> **Selection**:

Metadata Quality, Events Databases and Live Clipboard

April 4, 2006

@ 02:18 AM

In his post Exploring Live Clipboard Jon Udell posts a screencast he made about LiveClipboard. He writes

I've been experimenting with microformats since before they were called that, and I'm completely jazzed about Live Clipboard. In this screencast I'll walk you through examples of Live Clipboard in use, show how the hCalendar payload is wrapped, grab hCalendar data from Upcoming and Eventful, convert it to iCalendar format for insertion into a calendar program, inject it natively into Live Clipboard, and look at Upcoming and Eventful APIs side-by-side.
All this leads up to a question: How can I copy an event from one of these services and paste it into another? My conclusion is that adopting Live Clipboard and microformats will be necessary but not sufficient. We'll also need a way to agree that, for example, this venue is the same as that venue. At the end, I float an idea about how we might work toward such agreements.

The problem that Jon Udell describes is a classic problem when dealing with mapping data from different domains. I posted about this a few months ago in my post Metadata Quality and Mapping Between Domain Languages where I wrote

The problem Stefano has pointed out is that just being able to say that two items are semantically identical (i.e. an artist field in dataset A is the same as the 'band name' field in dataset B) doesn't mean you won't have to do some syntactic mapping as well (i.e. alter artist names of the form "ArtistName, The" to "The ArtistName") if you want an accurate mapping.

This is the big problem with data mapping. In Jon's example, the location is called Colonial Theater in Upcoming and Colonial Theater (New Hampshire) in Eventful. In Eventful it has a street address while in Upcoming only the street name is provided. Little differences like these are what makes data mapping a hard problem. Jon's solution is for the community to come up with global identifiers for venues as tags (e.g. Colonial_Theater_NH_03431) instead of waiting for technologists to come up with a solution. That's good advice because there really isn't a good technological solution for this problem. Even RDF/Semantic Web junkies like Danny Ayers in posts like Live clipboard and identifying things start with assumptions like every venue has a unique identifier which is it's URI. Of course this ignores the fact that coming up with a global, unique identification scheme for the Web is the problem in the first case. The problem with Jon's approach is the same one that is pointed out in almost every critique of folksonomies, people won't use the same tags for the same concept. Jon might useColonial_Theater_NH_03431 while I use Colonial_Theater_95_Maine_Street_NH_03431 which leaves us with the same problem of inconsistent identifiers being used for the same venue.

> **Material**:

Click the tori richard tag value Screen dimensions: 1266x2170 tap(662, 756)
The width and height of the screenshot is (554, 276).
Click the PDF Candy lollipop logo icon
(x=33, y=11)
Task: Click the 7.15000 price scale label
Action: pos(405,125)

> **Written exercise**: Duplicate the section of the Live Clipboard post from "I've been experimenting" up to and including "toward such agreements.". The records were taken from a source other than the Live Clipboard post.

> **Task solution**:
I've been experimenting with microformats since before they were called that, and I'm completely jazzed about Live Clipboard. In this screencast I'll walk you through examples of Live Clipboard in use, show how the hCalendar payload is wrapped, grab hCalendar data from Upcoming and Eventful, convert it to iCalendar format for insertion into a calendar program, inject it natively into Live Clipboard, and look at Upcoming and Eventful APIs side-by-side.
All this leads up to a question: How can I copy an event from one of these services and paste it into another? My conclusion is that adopting Live Clipboard and microformats will be necessary but not sufficient. We'll also need a way to agree that, for example, this venue is the same as that venue. At the end, I float an idea about how we might work toward such agreements.